Rewrite the lines from the one with "Screen dimensions: 1268x714" through the end of the items, changing "gradient bar" to "color bar" and leaving everything else the same.

Some items:
§

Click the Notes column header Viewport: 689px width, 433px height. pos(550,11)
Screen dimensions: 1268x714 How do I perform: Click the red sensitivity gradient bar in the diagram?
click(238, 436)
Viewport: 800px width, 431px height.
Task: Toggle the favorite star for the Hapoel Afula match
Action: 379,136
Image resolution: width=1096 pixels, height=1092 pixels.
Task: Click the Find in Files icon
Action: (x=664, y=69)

§

SOLUTION TO THIS TASK:
Screen dimensions: 1268x714 How do I perform: Click the red sensitivity color bar in the diagram?
click(238, 436)
Viewport: 800px width, 431px height.
Task: Toggle the favorite star for the Hapoel Afula match
Action: 379,136
Image resolution: width=1096 pixels, height=1092 pixels.
Task: Click the Find in Files icon
Action: (x=664, y=69)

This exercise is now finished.